Dataset entries:
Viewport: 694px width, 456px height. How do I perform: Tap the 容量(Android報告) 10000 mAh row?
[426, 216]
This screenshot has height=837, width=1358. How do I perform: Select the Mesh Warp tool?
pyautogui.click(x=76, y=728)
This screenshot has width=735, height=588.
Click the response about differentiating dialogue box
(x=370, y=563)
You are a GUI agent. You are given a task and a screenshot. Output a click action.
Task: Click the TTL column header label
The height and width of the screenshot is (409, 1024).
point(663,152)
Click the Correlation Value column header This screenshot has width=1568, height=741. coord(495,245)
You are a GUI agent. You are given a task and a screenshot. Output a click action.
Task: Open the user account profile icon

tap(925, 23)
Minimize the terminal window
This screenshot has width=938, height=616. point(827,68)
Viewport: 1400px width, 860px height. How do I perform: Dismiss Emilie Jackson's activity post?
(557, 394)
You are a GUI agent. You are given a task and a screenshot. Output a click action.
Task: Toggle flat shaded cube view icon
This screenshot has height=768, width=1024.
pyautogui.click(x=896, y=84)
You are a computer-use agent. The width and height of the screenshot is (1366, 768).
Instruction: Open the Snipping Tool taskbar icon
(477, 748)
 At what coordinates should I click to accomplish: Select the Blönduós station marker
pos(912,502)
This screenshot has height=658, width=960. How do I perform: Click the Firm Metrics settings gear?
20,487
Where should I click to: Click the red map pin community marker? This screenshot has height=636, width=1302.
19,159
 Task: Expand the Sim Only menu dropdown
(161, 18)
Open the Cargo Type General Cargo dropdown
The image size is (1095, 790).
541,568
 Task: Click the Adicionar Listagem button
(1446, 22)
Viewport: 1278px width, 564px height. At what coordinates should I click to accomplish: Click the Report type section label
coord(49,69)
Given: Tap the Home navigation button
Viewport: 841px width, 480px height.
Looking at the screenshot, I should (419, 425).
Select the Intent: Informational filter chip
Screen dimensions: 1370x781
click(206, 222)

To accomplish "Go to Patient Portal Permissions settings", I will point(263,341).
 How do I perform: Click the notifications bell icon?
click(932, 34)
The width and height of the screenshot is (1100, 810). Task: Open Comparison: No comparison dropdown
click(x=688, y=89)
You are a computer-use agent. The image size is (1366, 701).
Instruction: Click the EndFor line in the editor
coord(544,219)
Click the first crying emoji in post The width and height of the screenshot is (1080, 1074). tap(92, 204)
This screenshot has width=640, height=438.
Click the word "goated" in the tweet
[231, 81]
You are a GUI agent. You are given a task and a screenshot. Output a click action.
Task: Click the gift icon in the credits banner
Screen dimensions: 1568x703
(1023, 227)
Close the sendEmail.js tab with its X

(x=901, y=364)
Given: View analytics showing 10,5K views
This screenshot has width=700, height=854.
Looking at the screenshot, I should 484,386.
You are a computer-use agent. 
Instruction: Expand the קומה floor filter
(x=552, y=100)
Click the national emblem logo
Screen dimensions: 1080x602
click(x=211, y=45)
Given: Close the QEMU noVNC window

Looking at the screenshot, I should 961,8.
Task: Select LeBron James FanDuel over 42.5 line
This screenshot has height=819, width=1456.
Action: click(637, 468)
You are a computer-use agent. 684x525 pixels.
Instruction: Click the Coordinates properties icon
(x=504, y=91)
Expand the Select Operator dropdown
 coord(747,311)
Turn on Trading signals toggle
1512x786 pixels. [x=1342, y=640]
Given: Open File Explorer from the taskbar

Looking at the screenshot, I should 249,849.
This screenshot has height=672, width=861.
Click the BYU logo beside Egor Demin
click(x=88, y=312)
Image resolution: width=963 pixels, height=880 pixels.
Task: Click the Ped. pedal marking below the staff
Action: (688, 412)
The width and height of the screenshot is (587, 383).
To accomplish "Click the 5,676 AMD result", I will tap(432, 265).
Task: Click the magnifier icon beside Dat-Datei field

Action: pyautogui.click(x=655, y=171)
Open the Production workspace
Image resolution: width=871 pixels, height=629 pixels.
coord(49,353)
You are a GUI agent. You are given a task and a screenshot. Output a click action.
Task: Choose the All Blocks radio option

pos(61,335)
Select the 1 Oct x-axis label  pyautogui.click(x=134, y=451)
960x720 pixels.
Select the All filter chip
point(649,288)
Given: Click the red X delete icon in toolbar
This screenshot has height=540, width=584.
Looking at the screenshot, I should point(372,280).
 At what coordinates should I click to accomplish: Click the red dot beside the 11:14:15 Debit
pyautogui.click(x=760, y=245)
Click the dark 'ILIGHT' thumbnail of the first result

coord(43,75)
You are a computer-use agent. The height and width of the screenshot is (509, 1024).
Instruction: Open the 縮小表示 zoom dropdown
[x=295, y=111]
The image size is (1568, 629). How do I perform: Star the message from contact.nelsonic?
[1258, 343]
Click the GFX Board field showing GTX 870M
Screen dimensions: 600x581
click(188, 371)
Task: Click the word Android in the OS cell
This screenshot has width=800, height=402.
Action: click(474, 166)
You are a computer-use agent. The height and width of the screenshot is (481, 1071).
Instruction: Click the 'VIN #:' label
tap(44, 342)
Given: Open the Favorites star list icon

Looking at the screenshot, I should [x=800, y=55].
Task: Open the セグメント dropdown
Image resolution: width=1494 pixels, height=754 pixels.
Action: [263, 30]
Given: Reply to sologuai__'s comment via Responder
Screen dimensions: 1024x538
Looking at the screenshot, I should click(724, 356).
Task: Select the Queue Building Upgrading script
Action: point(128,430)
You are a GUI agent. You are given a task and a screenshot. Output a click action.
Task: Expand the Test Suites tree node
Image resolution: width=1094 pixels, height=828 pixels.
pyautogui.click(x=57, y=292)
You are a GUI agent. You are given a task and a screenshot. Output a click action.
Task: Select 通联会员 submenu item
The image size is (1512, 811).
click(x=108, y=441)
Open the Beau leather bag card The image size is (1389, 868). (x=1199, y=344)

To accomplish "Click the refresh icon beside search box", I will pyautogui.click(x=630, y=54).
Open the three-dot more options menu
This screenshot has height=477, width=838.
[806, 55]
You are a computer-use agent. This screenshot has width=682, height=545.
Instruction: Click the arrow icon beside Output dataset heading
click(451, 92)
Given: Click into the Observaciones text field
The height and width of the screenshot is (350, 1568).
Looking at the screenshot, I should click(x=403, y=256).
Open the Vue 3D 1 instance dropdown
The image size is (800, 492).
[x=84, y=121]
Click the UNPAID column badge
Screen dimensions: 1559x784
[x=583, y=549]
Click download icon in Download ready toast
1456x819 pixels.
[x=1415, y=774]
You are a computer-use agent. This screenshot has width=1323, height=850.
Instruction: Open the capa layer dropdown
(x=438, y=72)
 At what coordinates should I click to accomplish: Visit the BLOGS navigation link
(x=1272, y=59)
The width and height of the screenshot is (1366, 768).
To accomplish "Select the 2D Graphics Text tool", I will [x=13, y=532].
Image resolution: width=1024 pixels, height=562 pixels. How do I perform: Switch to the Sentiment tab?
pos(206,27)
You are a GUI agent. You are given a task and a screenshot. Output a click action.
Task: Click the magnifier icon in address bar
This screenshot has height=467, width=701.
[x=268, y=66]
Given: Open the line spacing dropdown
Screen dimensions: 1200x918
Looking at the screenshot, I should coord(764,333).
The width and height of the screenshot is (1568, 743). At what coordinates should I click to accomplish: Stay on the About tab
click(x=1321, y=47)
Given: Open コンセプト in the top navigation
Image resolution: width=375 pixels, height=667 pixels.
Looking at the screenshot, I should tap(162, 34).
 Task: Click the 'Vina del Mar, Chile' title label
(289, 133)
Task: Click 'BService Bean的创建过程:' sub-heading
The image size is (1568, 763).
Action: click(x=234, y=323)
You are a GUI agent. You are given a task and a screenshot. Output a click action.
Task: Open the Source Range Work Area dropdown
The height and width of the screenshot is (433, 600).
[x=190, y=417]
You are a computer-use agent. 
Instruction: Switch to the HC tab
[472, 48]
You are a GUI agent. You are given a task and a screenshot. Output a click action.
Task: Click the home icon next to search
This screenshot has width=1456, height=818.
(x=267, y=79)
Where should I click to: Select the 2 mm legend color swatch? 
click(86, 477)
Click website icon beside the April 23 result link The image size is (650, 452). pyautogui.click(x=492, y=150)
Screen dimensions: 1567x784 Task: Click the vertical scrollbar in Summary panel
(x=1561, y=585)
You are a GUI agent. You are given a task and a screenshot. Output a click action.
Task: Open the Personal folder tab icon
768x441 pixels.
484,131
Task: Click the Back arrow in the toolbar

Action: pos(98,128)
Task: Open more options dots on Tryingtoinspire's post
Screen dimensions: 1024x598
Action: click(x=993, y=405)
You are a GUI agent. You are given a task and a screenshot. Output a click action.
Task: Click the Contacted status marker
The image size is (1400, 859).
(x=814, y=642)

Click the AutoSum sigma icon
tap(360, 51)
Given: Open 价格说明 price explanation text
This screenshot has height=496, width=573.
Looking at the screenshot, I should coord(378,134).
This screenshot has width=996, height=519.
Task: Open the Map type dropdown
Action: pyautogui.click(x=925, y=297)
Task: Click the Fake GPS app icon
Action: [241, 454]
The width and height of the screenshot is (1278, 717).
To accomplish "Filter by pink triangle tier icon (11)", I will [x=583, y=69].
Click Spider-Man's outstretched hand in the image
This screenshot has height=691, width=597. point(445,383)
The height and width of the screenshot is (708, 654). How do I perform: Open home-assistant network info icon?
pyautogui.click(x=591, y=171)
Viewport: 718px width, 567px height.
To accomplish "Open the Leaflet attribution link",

Aim of the exercise
Nothing but the lines from the one containing "Click the AutoSum sigma icon" through the final line of the data above is to be reproduced, each exactly as written.

Answer to the exercise
Click the AutoSum sigma icon
tap(360, 51)
Given: Open 价格说明 price explanation text
This screenshot has height=496, width=573.
Looking at the screenshot, I should coord(378,134).
This screenshot has width=996, height=519.
Task: Open the Map type dropdown
Action: pyautogui.click(x=925, y=297)
Task: Click the Fake GPS app icon
Action: [241, 454]
The width and height of the screenshot is (1278, 717).
To accomplish "Filter by pink triangle tier icon (11)", I will [x=583, y=69].
Click Spider-Man's outstretched hand in the image
This screenshot has height=691, width=597. point(445,383)
The height and width of the screenshot is (708, 654). How do I perform: Open home-assistant network info icon?
pyautogui.click(x=591, y=171)
Viewport: 718px width, 567px height.
To accomplish "Open the Leaflet attribution link",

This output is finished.